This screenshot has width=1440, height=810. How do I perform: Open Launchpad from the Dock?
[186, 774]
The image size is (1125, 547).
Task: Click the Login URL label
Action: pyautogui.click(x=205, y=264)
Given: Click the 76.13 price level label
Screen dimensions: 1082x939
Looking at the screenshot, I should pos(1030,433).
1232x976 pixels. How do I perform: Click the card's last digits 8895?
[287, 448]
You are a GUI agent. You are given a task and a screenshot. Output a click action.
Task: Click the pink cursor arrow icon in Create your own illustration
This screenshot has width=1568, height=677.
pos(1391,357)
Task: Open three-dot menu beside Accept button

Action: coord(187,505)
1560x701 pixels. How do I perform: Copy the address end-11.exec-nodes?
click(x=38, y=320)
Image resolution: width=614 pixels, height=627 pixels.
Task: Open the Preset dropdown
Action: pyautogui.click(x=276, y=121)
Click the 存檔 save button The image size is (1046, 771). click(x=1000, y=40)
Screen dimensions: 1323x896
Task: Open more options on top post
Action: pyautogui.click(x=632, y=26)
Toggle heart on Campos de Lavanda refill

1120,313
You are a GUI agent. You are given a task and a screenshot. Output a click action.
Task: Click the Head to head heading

+---+

**Problem details**
Only certain lines are wanted. Please return exactly those from the top of the data through the line with "Given: Click the 76.13 price level label".

**Answer space**
This screenshot has width=1440, height=810. How do I perform: Open Launchpad from the Dock?
[186, 774]
The image size is (1125, 547).
Task: Click the Login URL label
Action: pyautogui.click(x=205, y=264)
Given: Click the 76.13 price level label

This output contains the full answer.